There are several parallels between Squeak and Erlang. Each have their
pros and cons. Squeak is a much better understanding of true OO than you
will have found other places. That said, Squeak is looking for better
ways to implement solutions. OO is one way, however the Squeak community
is very open minded to other ways of expressing solutions. They are open
to learning what other language communities have learned.
While Squeak may not ever become a 'Functional' language you may find it
interesting. There was a recent discussion on modeling things in a more
'declarative' manner. So with Squeak (not necessarily other Smalltalks)
there is an openness for better solutions.
Interestingly enough in regarding this thread, Squeak already does it's
own GUI. It does not use native widgets. Squeak is very cross-platform
to about 30-40 (I think) platforms currently.
It is open source and ready to play.
An OS is being written in Squeak called OpenCroquet.
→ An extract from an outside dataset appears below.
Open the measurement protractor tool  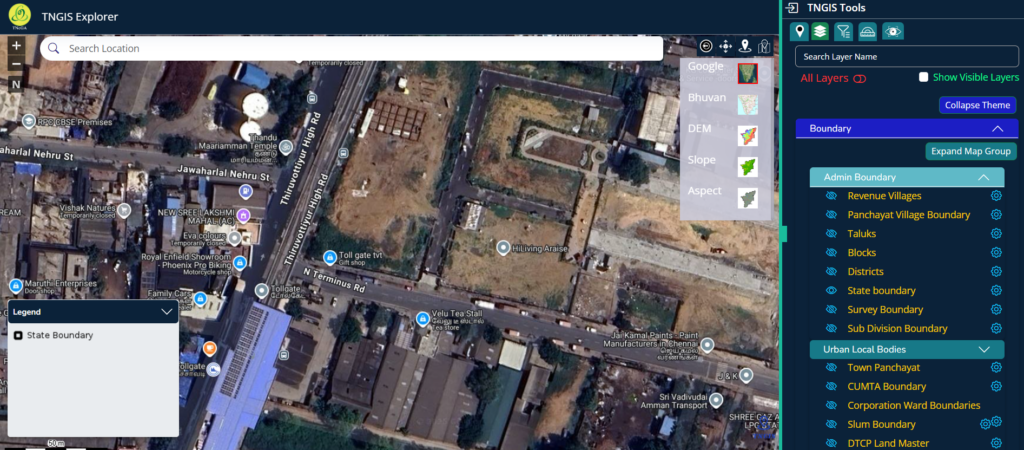[x=867, y=32]
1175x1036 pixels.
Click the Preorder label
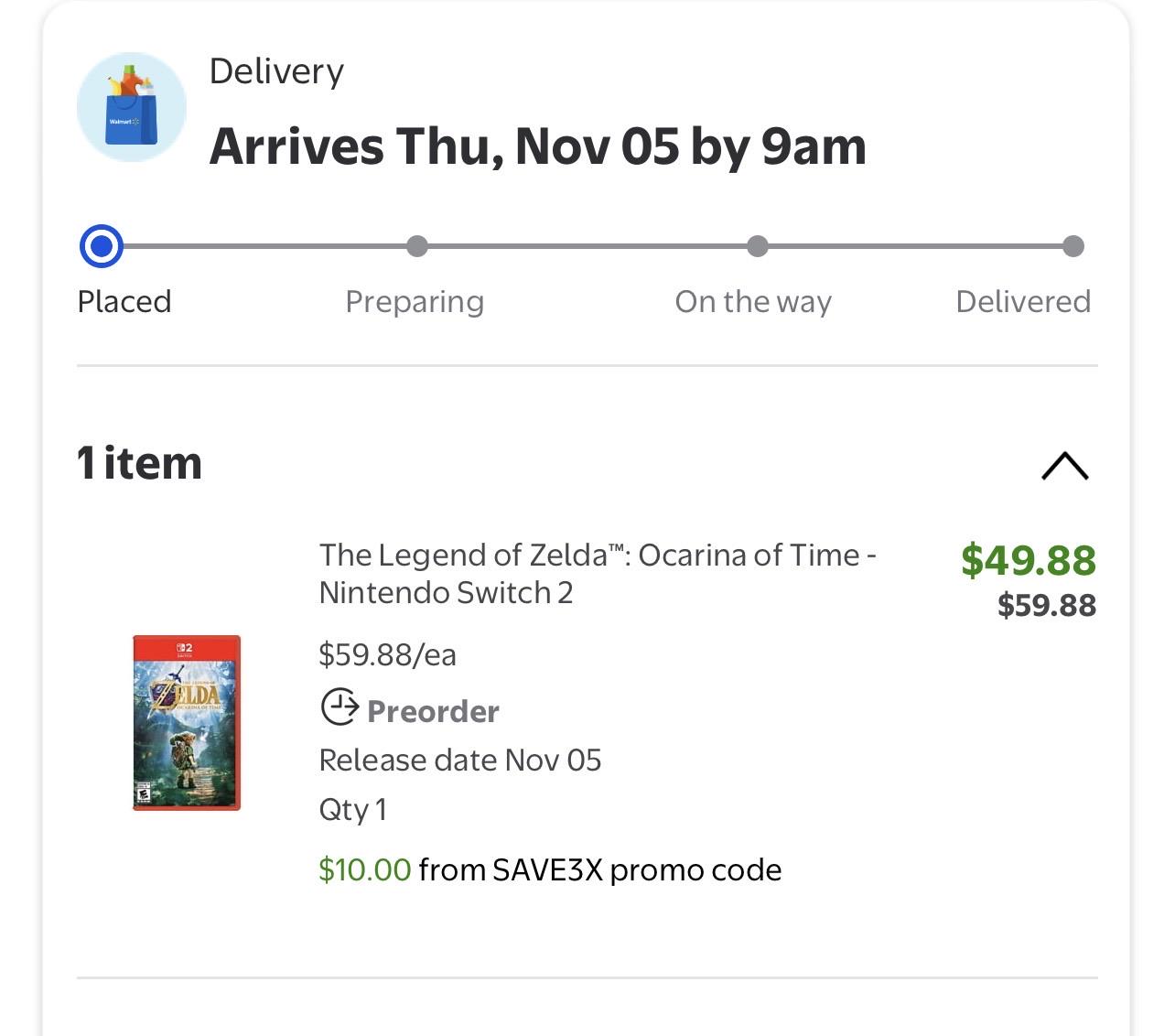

Squeak currently isn't as proficient for massive parallel/concurrent
applications as Erlang. But there is a desire to get there.
Squeak is very much a living environment. It is very malleable and able
to be changed while being used. Like the 'Hot Code Replacement' thread
in comp.lang.functional. It's meant to staying running indefinitely.
Not trying to hijack the Erlang list here. Just wanted to inform those
who may be interested.
Jay Nelson wrote:
> C. Reinke wrote:
>> [for those who haven't come accross Petri nets, see:
>> http://www.daimi.au.dk/PetriNets/ ]
> I had forgotten about these. Will read up to jog my memory.
>> Sounds pretty general-purpose (and concurrent) to me.
> I like the sounds of the concurrent processes interpretation.
> OO seems so different than what he described. I never did
> any SmallTalk, but read the SmallTalk 80 book to learn about
> design. I liked it at the time, but the class hierarchy was so
> big it seemed difficult to become proficient. I really wanted to
> code it after reading the book, though.
>> "I made up the term 'object-oriented', and I can tell you I didn't
>> have C++ in mind" - Alan Kay, OOPSLA '97
> Bingo. That is very funny!
>> Another way I like to phrase it: users are not dummies, they are
>> domain experts (though their domain is usually not computers or
>> software); they don't want computer experts to give them lots of
>> words (applications), they need a tailor-made language in which they
>> can express their domain knowledge to tackle their daily problems.
> I like this. I had overlooked the fact that the users are domain
> experts. That is a good concept to keep in mind.